Menanggapi polemik tersebut, Pengurus PSI Solo Bidang Politik, Wawanto, mengungkapkan bahwa Jokowi telah memantau isi perbincangan panas itu namun menanggapinya dengan santai tanpa rasa gerah.

“Beliau sudah tahu podcast Akbar Faizal dan Pak FX Rudy, tetapi beliau santai saja, silakan berkomentar.
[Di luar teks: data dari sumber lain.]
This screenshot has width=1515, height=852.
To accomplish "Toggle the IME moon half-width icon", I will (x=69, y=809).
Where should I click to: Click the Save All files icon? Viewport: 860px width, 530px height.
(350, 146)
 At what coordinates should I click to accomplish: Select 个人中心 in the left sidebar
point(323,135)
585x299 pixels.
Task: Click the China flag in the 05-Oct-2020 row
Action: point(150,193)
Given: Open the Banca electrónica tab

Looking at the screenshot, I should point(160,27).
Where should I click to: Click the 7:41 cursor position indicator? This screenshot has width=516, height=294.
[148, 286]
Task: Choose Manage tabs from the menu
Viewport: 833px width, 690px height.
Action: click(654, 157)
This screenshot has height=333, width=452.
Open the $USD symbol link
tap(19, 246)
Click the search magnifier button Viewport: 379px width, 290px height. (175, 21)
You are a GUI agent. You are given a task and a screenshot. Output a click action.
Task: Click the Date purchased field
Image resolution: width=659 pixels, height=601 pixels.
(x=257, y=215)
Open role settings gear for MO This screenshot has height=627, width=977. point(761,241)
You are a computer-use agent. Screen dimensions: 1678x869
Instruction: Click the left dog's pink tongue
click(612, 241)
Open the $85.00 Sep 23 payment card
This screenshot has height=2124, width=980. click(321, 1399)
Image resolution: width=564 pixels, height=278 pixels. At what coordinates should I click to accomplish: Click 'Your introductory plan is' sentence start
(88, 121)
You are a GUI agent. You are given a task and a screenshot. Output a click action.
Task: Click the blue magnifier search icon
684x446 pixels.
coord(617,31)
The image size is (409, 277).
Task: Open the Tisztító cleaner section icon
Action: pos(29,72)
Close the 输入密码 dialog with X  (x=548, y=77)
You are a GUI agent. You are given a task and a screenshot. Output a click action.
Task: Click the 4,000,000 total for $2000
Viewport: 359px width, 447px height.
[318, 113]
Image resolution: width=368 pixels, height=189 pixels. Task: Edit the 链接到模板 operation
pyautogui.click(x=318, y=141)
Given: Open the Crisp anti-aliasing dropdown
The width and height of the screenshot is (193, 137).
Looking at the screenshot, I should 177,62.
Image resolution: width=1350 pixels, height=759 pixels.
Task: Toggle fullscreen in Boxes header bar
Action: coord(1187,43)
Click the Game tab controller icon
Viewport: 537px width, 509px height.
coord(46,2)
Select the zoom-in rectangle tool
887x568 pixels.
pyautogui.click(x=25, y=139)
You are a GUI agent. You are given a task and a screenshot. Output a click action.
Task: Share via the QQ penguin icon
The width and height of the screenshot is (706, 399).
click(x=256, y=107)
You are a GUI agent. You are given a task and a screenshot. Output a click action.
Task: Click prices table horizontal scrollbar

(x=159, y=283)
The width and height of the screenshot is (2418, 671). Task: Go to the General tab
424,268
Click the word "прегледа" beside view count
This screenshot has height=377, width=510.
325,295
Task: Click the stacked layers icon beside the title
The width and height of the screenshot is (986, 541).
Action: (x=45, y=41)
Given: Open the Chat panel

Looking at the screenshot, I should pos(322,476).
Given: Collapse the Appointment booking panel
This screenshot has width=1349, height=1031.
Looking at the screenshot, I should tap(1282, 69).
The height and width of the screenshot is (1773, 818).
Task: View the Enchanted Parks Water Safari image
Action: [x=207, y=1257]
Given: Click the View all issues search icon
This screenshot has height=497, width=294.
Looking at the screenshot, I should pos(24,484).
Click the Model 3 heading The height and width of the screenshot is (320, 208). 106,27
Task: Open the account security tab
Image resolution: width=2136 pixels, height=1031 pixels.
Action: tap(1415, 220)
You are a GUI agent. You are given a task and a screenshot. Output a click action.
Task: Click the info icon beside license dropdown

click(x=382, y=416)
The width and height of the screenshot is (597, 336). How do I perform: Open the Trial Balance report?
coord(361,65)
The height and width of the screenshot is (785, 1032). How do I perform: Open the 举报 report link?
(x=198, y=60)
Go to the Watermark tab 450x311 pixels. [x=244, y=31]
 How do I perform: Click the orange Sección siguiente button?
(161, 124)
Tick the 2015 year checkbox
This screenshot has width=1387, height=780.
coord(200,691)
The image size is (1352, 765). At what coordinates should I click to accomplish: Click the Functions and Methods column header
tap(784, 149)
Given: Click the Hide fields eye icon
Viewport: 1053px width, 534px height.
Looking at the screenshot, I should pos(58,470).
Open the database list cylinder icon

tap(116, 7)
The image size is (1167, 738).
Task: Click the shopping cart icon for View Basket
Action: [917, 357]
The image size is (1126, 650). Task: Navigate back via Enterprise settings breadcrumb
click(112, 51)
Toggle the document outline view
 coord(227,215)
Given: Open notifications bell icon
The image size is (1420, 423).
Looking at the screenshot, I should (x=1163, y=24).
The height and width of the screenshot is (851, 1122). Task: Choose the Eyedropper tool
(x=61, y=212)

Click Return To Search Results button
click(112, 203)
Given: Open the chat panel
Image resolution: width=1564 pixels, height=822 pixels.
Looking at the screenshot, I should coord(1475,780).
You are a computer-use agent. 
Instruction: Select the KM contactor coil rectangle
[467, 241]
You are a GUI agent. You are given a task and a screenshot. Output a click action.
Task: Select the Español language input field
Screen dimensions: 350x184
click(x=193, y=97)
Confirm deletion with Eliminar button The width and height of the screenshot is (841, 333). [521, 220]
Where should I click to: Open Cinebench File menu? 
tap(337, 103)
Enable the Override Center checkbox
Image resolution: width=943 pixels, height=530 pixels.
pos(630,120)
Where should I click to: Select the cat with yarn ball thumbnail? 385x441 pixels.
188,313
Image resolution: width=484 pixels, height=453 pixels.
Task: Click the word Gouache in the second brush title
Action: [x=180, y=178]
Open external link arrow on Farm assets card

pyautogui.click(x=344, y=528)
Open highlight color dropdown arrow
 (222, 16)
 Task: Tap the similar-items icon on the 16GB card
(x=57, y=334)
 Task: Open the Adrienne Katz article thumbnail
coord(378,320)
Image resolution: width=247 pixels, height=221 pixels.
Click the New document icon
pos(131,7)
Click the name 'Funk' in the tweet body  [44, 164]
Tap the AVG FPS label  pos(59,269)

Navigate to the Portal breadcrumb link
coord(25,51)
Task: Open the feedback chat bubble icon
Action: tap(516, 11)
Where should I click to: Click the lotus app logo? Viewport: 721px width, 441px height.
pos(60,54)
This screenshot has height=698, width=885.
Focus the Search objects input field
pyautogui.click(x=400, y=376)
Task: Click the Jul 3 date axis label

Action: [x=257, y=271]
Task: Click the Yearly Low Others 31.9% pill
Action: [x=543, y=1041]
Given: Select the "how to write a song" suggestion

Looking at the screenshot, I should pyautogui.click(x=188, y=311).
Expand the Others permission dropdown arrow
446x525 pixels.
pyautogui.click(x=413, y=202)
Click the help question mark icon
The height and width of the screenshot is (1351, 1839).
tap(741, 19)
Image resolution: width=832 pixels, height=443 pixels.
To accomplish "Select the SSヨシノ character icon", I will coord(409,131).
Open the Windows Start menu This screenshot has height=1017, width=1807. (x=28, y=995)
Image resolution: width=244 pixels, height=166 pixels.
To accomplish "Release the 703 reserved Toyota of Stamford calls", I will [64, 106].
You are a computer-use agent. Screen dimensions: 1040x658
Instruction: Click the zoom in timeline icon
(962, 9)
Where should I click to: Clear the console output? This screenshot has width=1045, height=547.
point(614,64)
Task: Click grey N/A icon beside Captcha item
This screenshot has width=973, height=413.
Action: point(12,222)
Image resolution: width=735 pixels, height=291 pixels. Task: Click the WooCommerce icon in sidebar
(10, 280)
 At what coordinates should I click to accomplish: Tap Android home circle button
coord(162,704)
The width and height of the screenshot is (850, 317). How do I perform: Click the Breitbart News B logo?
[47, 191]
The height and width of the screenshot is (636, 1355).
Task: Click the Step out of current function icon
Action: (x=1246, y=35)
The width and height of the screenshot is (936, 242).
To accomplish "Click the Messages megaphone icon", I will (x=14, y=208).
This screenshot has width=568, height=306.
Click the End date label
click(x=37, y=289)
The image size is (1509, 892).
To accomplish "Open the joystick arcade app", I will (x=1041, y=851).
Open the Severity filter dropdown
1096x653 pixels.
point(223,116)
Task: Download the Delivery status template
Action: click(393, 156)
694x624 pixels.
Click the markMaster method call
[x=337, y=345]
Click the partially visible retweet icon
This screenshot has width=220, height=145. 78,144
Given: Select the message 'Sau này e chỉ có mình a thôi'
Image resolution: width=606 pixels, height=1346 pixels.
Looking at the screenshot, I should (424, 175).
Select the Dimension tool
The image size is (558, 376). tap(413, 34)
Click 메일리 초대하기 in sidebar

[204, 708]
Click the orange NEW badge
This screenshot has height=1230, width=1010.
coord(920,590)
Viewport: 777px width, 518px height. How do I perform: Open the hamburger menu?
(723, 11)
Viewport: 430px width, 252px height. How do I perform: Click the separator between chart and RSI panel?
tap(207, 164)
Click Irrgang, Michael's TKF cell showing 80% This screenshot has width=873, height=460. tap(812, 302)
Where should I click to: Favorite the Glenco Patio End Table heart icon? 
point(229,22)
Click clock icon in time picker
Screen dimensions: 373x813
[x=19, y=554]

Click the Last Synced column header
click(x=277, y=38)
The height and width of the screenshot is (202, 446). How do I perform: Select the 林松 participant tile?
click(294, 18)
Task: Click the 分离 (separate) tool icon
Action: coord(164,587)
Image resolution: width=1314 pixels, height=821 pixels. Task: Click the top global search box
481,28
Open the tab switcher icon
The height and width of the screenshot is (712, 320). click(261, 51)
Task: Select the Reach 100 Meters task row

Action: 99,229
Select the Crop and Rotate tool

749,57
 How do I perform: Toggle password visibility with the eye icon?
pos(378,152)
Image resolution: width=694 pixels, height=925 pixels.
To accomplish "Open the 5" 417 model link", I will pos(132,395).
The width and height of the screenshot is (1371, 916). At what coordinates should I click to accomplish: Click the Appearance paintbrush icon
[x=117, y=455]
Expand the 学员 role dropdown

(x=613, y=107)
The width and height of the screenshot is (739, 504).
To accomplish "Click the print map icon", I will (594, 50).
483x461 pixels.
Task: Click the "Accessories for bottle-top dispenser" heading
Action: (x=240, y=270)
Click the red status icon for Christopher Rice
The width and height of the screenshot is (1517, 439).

Tanggapannya malah, ‘saya senang’. Beliau tidak menanggapi wong dulu pernah berteman dan dengan teman-teman PDI Perjuangan tidak pernah mengadakan permusuhan,” ujar Wawanto.

Bongkar Isu Permintaan Tiga Periode ke Megawati

Dalam penampilannya di hadapan publik lewat platform digital tersebut, FX Hadi Rudyatmo—yang pernah mendampingi Jokowi sebagai Wakil Wali Kota Solo periode 2005–2012—membedah sejumlah isu sensitif.

Salah satu poin paling krusial yang diangkat adalah tudingan mengenai adanya upaya permintaan restu kepada Ketua Umum PDI Perjuangan, Megawati Soekarnoputri, terkait wacana kontroversial perpanjangan masa jabatan presiden menjadi tiga periode.

Menanggapi isu panas tersebut, pihak kubu Jokowi melalui Wawanto langsung melayangkan bantahan keras.

Mereka menegaskan bahwa pertemuan untuk melobi perpanjangan masa kekuasaan tersebut tidak pernah terjadi dalam catatan sejarah hubungan kedua tokoh.

“Soal tiga periode, Pak Jokowi meminta sowan kepada Bu Mega itu tidak ada. Silakan klarifikasi, beliau juga mengatakan silakan tanyakan langsung kepada Bu Mega,” tegas Wawanto.

Kendati sikap santai diperlihatkan oleh sang mantan presiden di tengah gelombang kritik tajam dari para loyalis lamanya, dinamika hubungan antara kubu Istana dan PDI Perjuangan terus menjadi sorotan utama pengamat politik nasional.